Try to hold yourself back from eating one (or three) when you pull them out of the oven. You’ll see what I mean. Nothing has a right to smell this amazing.
And I learned something about myself in the course of baking these: I would never have made it as a surgeon. Not that I’ve ever aspired to be a surgeon but based on how shakily I piped those crosses on top it’s safe to say no one with connected brain cells would allow me near a scalpel.
You can use dark raisins if you prefer; I usually don’t care for goldens but thought their sweetness worked better with the tart cranberries. If you don’t like raisins you can use more cranberries or chopped dried apricots or whatever your heart desires.
There’s pretty much no way to go wrong. These fluffy little hot cross buns are just too right.

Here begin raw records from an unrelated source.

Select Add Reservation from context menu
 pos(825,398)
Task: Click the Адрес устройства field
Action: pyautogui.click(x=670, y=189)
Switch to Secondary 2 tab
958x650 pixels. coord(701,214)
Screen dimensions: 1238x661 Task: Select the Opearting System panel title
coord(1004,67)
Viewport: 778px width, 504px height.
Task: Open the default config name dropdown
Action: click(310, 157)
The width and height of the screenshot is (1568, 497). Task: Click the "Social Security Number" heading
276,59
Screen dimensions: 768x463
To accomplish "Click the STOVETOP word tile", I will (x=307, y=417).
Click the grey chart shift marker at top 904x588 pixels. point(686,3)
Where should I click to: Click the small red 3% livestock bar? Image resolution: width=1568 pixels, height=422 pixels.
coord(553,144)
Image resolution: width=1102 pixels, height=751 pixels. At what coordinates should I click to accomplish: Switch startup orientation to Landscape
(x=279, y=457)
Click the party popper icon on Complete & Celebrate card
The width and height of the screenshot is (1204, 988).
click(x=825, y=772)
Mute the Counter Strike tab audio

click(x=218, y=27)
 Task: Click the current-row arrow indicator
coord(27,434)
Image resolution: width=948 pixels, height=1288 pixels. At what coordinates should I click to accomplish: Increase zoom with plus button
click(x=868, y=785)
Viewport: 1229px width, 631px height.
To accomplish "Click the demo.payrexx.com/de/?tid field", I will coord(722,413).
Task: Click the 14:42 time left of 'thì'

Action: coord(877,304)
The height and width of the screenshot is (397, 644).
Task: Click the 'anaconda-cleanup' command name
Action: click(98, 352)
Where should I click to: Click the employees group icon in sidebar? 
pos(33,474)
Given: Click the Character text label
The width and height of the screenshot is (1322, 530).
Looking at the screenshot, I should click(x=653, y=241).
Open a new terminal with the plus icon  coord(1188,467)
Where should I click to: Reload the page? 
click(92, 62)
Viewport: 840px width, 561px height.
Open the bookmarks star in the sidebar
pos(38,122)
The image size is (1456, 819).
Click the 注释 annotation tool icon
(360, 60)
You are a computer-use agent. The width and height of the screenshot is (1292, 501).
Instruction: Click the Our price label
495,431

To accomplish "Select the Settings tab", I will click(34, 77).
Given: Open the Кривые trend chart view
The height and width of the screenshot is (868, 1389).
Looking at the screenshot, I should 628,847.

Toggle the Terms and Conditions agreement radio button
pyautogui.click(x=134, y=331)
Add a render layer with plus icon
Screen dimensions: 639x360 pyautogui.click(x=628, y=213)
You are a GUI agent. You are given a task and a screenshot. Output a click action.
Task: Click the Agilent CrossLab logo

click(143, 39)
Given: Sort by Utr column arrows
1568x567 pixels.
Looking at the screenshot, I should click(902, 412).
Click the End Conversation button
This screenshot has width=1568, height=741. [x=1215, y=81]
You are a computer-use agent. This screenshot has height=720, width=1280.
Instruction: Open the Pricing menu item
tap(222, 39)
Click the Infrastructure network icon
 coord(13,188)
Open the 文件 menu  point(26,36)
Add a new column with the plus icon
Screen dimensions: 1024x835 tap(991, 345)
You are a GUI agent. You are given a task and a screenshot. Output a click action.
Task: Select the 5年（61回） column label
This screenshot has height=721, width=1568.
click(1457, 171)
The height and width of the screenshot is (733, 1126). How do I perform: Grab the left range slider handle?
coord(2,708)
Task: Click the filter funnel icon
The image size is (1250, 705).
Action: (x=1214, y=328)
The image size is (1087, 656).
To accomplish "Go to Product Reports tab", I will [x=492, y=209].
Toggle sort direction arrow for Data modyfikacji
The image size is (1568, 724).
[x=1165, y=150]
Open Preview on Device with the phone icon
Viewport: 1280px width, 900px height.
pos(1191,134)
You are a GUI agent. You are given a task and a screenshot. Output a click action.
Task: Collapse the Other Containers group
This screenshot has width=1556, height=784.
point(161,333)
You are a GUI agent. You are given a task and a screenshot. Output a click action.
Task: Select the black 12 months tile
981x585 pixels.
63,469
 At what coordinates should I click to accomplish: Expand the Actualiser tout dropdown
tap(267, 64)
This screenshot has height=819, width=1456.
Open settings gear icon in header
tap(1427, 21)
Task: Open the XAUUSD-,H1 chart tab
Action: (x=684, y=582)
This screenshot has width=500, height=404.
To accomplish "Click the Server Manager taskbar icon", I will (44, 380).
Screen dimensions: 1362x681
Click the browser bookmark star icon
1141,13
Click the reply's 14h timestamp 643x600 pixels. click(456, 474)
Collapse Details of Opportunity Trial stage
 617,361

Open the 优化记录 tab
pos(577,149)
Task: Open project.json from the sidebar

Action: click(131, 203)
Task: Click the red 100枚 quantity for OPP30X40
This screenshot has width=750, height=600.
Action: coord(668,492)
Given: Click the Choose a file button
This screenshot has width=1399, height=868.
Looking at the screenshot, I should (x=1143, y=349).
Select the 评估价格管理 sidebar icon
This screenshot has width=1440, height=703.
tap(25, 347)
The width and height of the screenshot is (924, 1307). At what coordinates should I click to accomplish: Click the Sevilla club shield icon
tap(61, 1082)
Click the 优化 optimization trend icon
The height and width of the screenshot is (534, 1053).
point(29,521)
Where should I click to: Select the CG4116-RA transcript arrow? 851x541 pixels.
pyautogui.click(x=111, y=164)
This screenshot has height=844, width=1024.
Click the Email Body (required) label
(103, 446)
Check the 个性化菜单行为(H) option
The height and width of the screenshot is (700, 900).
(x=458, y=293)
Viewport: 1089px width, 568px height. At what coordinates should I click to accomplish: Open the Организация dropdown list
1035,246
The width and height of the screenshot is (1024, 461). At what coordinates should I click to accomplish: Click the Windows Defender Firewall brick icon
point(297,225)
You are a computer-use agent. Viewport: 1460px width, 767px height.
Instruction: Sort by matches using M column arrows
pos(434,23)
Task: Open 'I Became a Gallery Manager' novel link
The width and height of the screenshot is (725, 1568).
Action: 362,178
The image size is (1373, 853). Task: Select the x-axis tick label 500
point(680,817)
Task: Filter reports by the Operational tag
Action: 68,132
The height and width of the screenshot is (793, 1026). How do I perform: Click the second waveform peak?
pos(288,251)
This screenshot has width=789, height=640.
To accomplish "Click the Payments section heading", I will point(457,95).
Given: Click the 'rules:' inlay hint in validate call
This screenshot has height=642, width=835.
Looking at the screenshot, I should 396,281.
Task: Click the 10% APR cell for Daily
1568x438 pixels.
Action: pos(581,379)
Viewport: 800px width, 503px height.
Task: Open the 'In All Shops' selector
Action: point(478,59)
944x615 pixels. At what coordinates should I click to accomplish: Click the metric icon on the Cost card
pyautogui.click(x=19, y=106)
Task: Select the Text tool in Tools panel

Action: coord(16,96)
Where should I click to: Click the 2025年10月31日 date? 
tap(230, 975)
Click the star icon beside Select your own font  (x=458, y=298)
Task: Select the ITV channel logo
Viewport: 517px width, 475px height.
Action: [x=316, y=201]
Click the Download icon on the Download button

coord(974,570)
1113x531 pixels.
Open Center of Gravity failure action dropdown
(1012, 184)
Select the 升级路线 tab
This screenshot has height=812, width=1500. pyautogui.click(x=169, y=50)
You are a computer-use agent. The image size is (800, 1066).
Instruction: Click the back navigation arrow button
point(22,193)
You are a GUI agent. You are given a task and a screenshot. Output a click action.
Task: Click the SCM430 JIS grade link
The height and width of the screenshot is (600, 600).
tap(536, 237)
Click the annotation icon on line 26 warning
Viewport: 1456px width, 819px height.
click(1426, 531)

- 1/4 cup rum (or apple juice)
- 1/2 cup dried cranberries
- 1/2 cup golden raisins
- 1 1/4 cups whole milk
- 3 large eggs, 1 separated
- 6 tablespoons unsalted butter, at room temperature
- 2 teaspoons instant yeast
- 1/4 cup light brown sugar, firmly packed
- finely grated zest of 1 to 2 oranges*
- 1 teaspoon ground cinnamon
- 1/2 teaspoon ground cloves
- 1/4 teaspoon ground nutmeg
- 1 3/4 teaspoons salt
- 1 tablespoon baking powder
- 4 1/2 cups all-purpose flour
- 1 large egg white (reserved from the eggs you used for the rolls)
- 1 tablespoon whole milk
- 1 cup + 2 tablespoons powdered sugar
- 2 teaspoons fresh squeezed orange juice (optional)
- 1/2 teaspoon vanilla extract
- 1/4 teaspoon salt
- 2 to 4 teaspoons whole milk, or enough to make a thick-but-pipeable frosting
- Place the rum, cranberries, and raisins in a microwave-safe bowl, cover with plastic wrap, and microwave until the mixture is just warm. Set aside to cool to room temperature.
- Once the mixture has cooled, place all bun ingredients (except the cranberry mixture) in the bowl of a stand mixer fitted with the dough hook. Mix on medium speed until dough is soft and elastic—about 4 to 6 minutes. Add the cranberry mixture along with any liquid the fruit did not absorb and mix until evenly distributed. (Dough will be very wet and sticky.)
- Cover the bowl loosely with plastic wrap and allow to rise at room temperature for 1 hour. Dough will be puffy but will not necessarily appear to have risen much.
- Lightly spray a 9- x 13-inch baking pan. Divide dough into about 12 (larger) to 15 (smaller) buns. Butter your hands to form them into balls and arrange in the prepared pan.
- Cover the pan and let the buns rise for 1 hour, or until they’ve gotten puffy and smoosh into each other.
- Preheat oven to 375 degrees. Whisk together egg wash ingredients and brush over the buns.
- Bake for 18 to 20 minutes, until buns are lightly golden. Set pan on a wire rack to cool.
- Once buns have cooled completely, stir together frosting ingredients. Pipe a cross shape onto each bun. Serve and enjoy.
*I like it on the orange-y side so I used 2. Adjust to your own preferences.